* **Task requirements**
Print exactly, and only, the lines from the one containing "Choose the smallest eraser size" through the last line of the records below, both included; leave out the pictures.

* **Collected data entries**
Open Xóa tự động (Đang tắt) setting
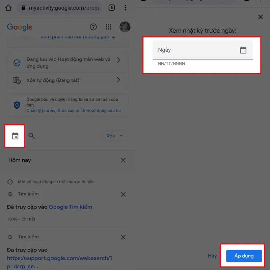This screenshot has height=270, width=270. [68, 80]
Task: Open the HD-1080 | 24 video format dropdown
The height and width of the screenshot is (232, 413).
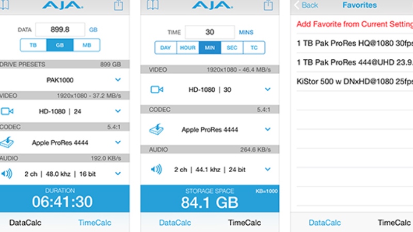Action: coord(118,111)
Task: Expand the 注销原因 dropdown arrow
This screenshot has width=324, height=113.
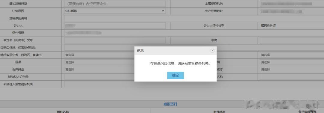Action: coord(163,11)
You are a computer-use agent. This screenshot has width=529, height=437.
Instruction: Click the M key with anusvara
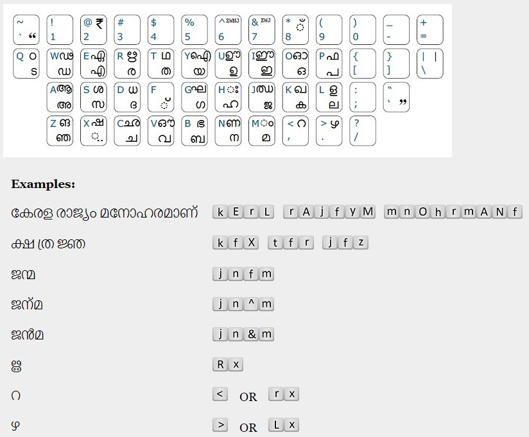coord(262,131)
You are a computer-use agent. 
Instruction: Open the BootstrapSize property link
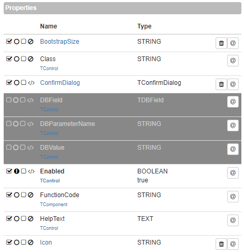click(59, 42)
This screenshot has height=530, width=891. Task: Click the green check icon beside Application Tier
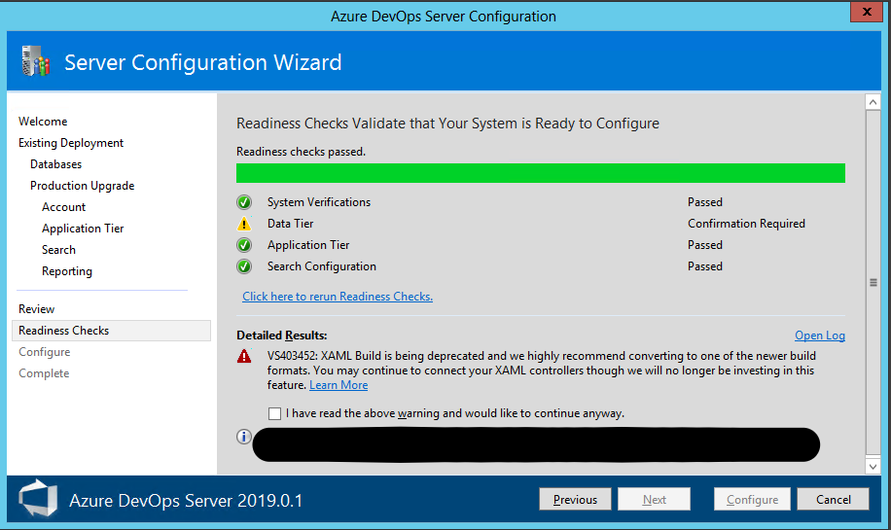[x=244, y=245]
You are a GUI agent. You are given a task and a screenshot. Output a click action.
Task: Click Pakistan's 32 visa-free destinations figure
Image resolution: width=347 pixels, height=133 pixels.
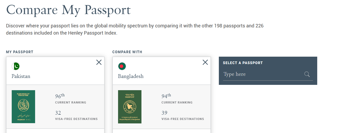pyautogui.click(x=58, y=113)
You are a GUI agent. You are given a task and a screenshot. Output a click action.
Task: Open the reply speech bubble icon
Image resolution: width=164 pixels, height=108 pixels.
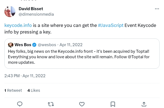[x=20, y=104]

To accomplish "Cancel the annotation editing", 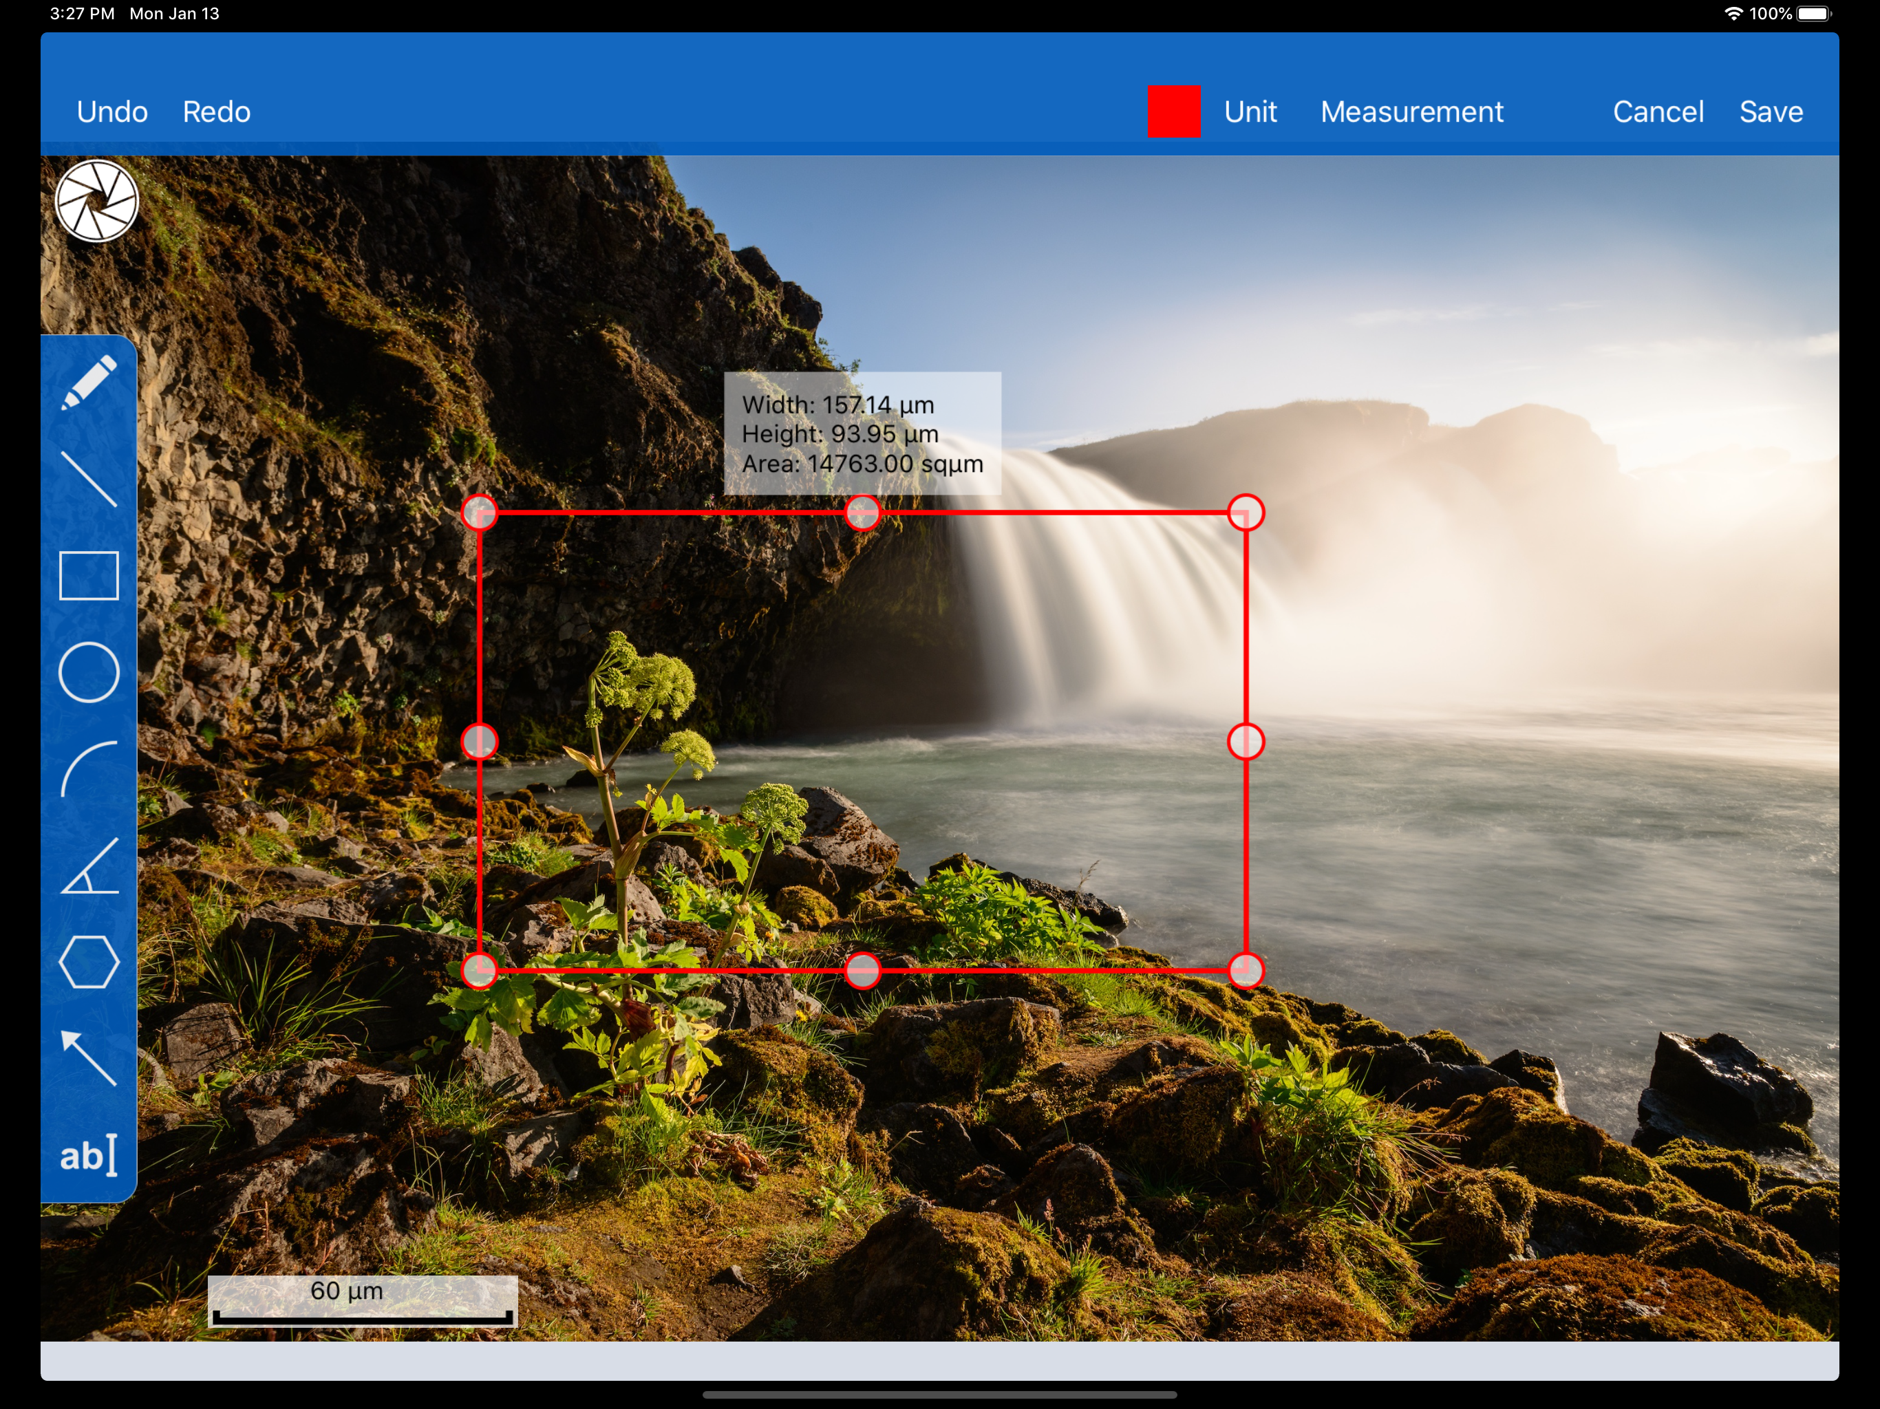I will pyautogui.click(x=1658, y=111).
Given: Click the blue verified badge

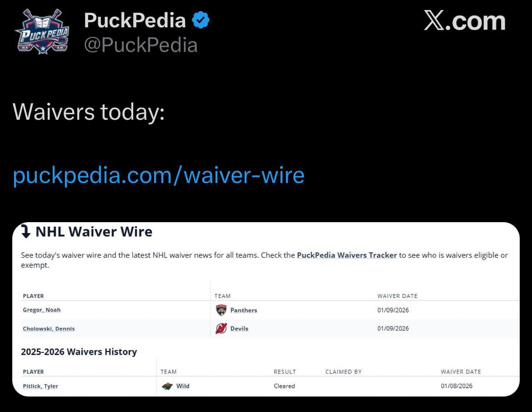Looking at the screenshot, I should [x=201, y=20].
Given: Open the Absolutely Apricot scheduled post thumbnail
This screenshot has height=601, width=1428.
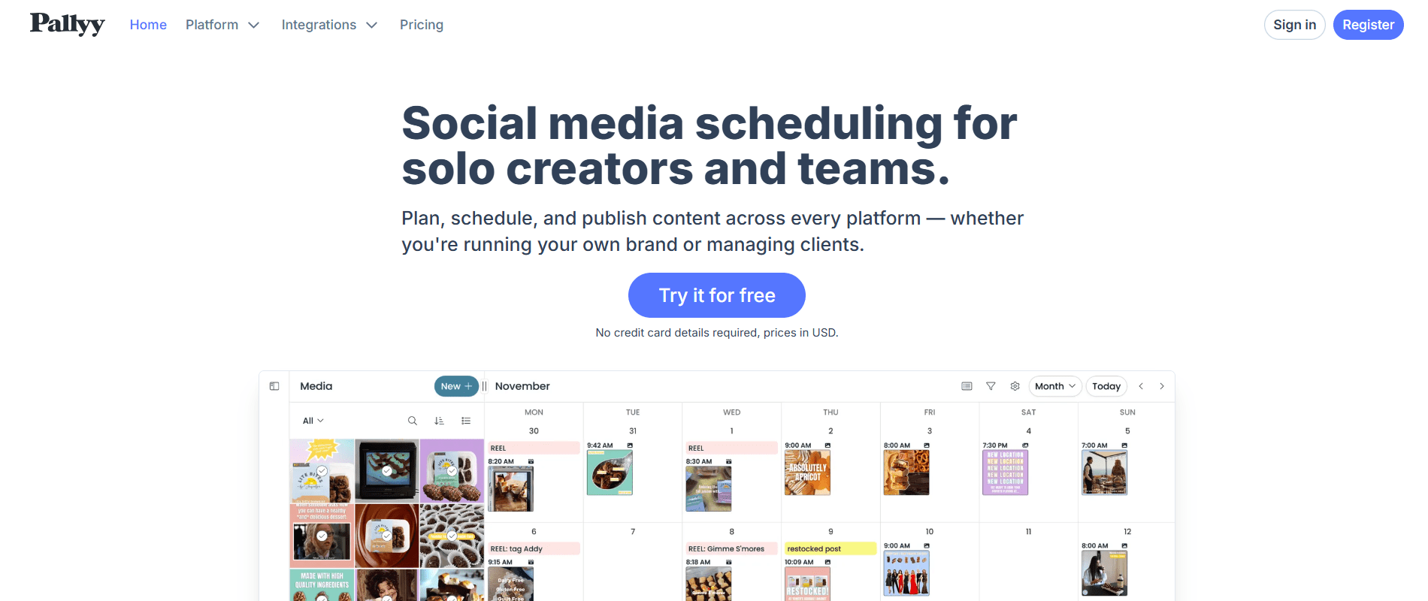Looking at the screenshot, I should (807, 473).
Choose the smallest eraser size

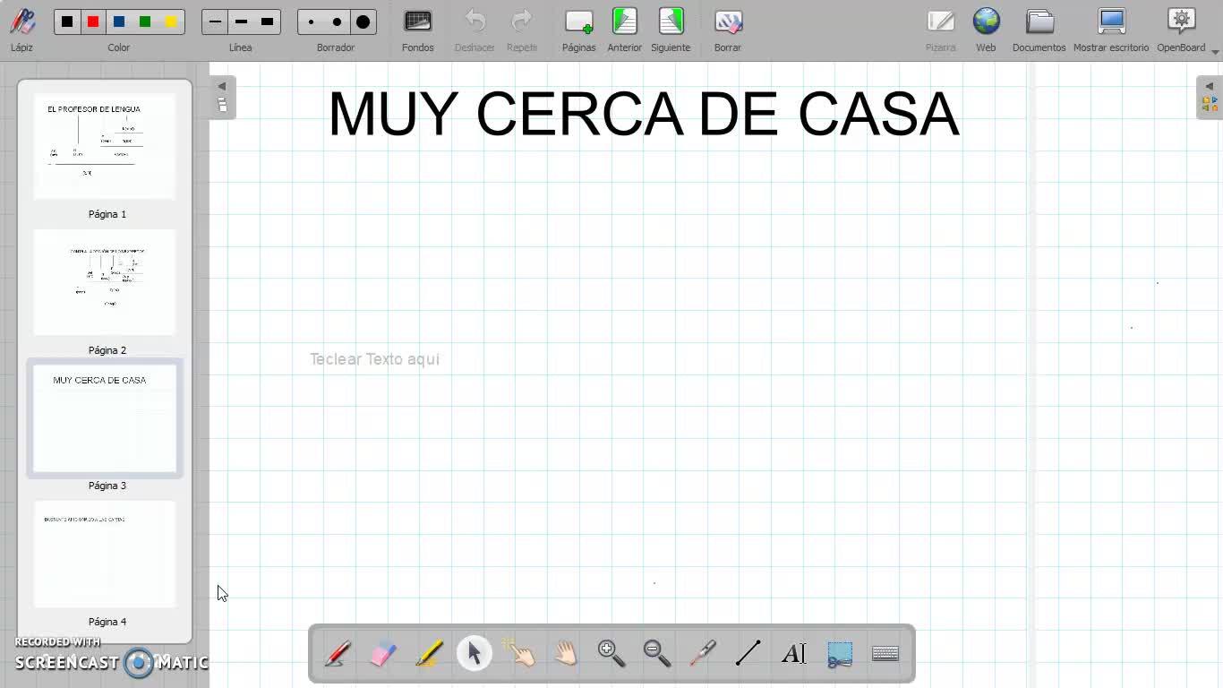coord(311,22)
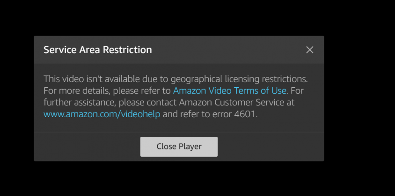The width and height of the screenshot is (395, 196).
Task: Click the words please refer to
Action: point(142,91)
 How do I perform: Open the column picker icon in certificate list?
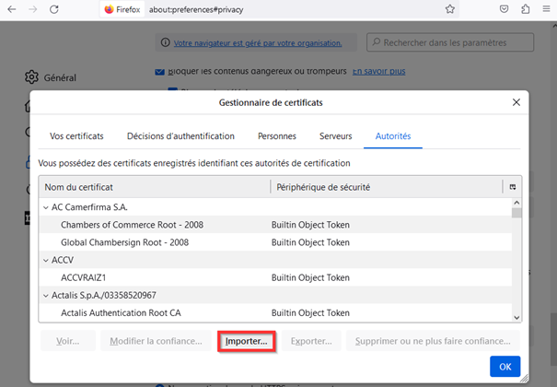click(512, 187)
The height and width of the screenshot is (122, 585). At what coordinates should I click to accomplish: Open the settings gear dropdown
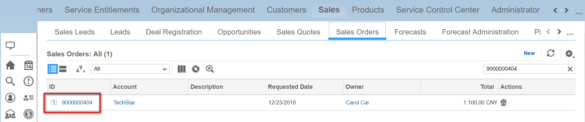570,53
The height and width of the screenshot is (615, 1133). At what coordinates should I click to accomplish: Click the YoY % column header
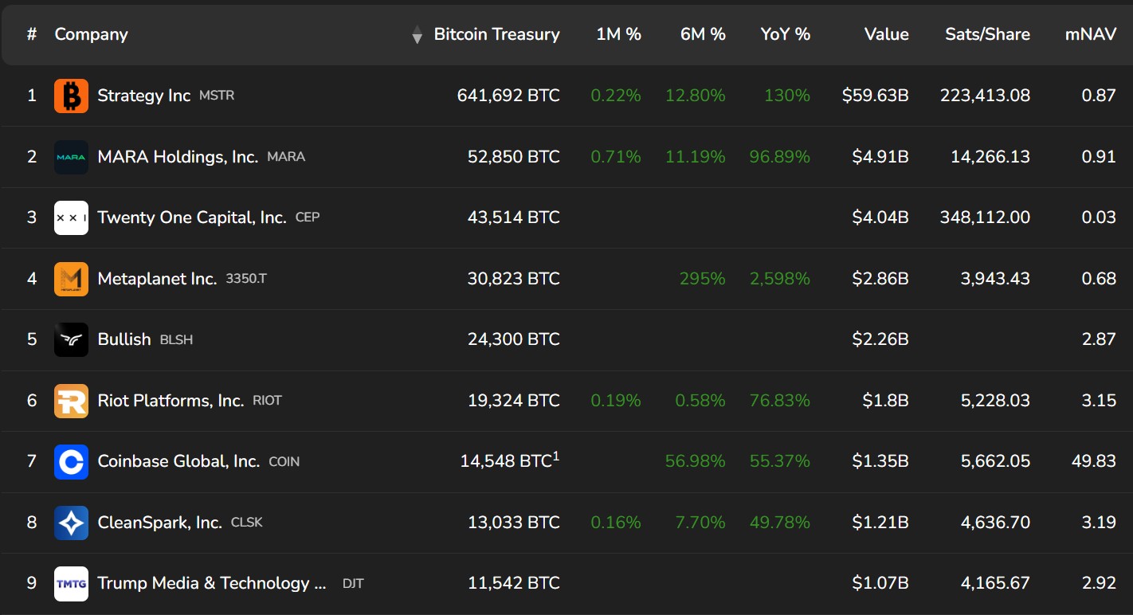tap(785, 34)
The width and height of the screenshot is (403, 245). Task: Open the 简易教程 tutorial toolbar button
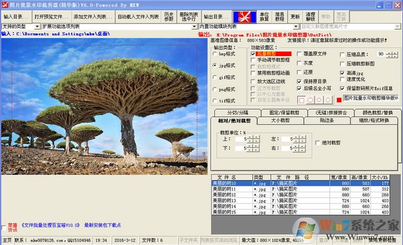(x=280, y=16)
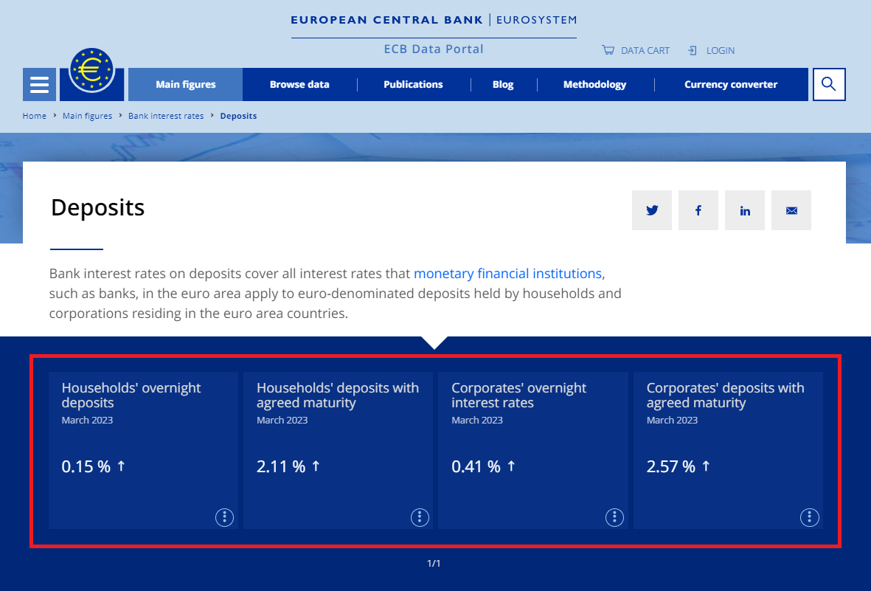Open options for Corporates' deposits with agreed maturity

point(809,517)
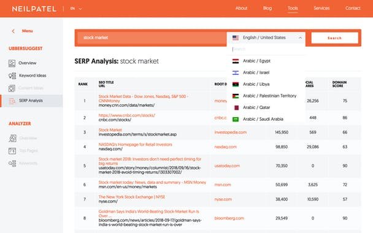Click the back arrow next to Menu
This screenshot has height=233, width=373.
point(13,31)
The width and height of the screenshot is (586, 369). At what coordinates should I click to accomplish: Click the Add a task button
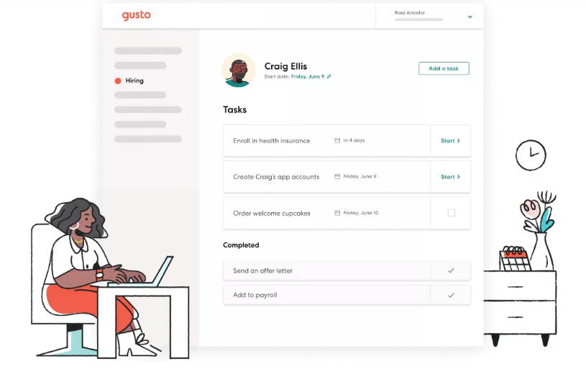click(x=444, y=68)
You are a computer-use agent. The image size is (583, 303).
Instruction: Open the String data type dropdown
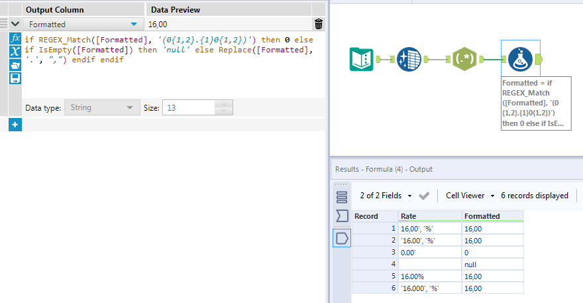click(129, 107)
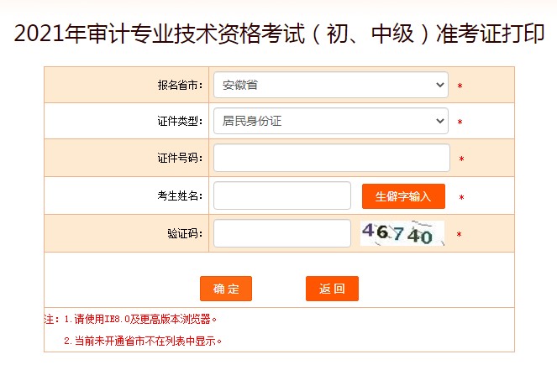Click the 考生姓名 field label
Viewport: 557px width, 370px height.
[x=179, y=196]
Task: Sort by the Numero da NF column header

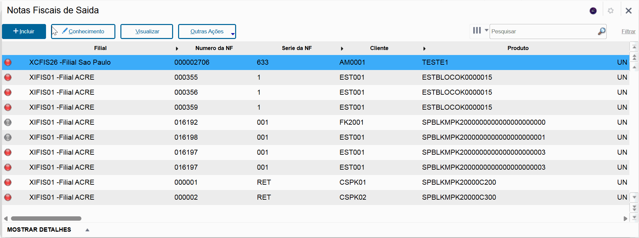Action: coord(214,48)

* **Response to this task**
Choose the smallest eraser size

coord(311,22)
The width and height of the screenshot is (395, 196).
Task: Click the words please refer to
Action: point(142,91)
 How do I perform: Open the column picker icon in certificate list?
click(512, 187)
The height and width of the screenshot is (122, 585). At what coordinates should I click to accomplish: Open the settings gear dropdown
570,53
The height and width of the screenshot is (615, 1133). At what coordinates should I click to accomplish: Click the YoY % column header
tap(785, 34)
The width and height of the screenshot is (403, 245). Task: Open the 简易教程 tutorial toolbar button
(x=280, y=16)
Open options for Corporates' deposits with agreed maturity

point(809,517)
Click the back arrow next to Menu
This screenshot has height=233, width=373.
point(13,31)
The width and height of the screenshot is (586, 369). At what coordinates should I click to accomplish: Click the Add a task button
click(x=444, y=68)
You are a computer-use agent. The image size is (583, 303).
Instruction: Open the String data type dropdown
click(129, 107)
Click the 考生姓名 field label
Viewport: 557px width, 370px height.
[x=179, y=196]
Task: Sort by the Numero da NF column header

Action: coord(214,48)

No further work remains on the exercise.